Stop Sphinx and MySQL from Truncating Grouped Data
Clinton R. Dreisbach, Former Viget
Sphinx is an open-source full-text search engine that I like to use with my Rails projects. It's very fast, easy to understand, and has a great plugin, Thinking Sphinx that provides a Ruby API for search.
I found a very annoying issue with Thinking Sphinx the other day, though. I was using its search indexing DSL with the Page model in Radiant, which has PageParts associated with it. My Page model looked similar to this:
class Page < ActiveRecord::Base define_index do indexes title, :sortable => true indexes description indexes parts.content, :as => :parts_contents end end
You can see that I'm indexing the content of all the page parts with the page in order to make pages searchable by their content.

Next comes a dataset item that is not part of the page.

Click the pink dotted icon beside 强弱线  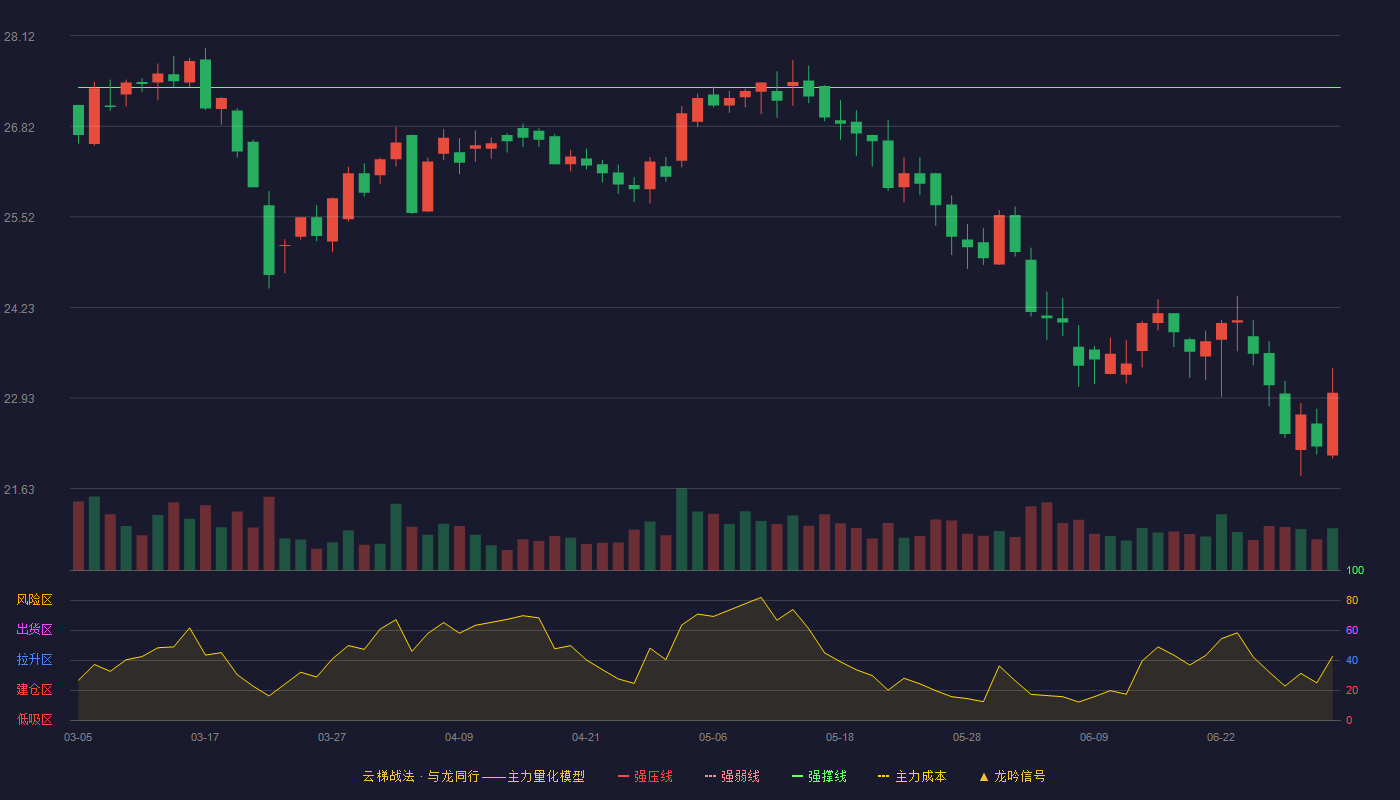pyautogui.click(x=710, y=776)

The SQL query that was generated for MySQL looked similar to like this:
SELECT `pages`.`id` * 3 + 0 AS `id` , CAST(`pages`.`title` AS CHAR) AS `title`, CAST(`pages`.`description` AS CHAR) AS `description`, CAST(GROUP_CONCAT(`page_parts`.`content` SEPARATOR ' ') AS CHAR) AS `parts_contents` FROM pages LEFT OUTER JOIN `page_parts` ON page_parts.page_id = pages.id GROUP BY `pages`.`id`
GROUP_CONCAT is a MySQL function that will join together data, which is perfect for this situation.
Whenever I would search, however, I often would not see pages that I knew had my search term in them. There didn't seem to be a reason why some pages showed up and others didn't. When I ran the SQL query myself, though, I found it:
GROUP_CONCAT was truncating what it returned, which limited the text I could search against. From the MySQL manual entry on
The result is truncated to the maximum length that is given by the
group_concat_max_lensystem variable, which has a default value of 1024. The value can be set higher, although the effective maximum length of the return value is constrained by the value of max_allowed_packet.
The solution was simple: add a line to my MySQL configuration.
[mysqld] group_concat_max_len 32768
That's all it took to fix the problem. If you expect to return data of more than 32,768 characters, you can adjust the number accordingly.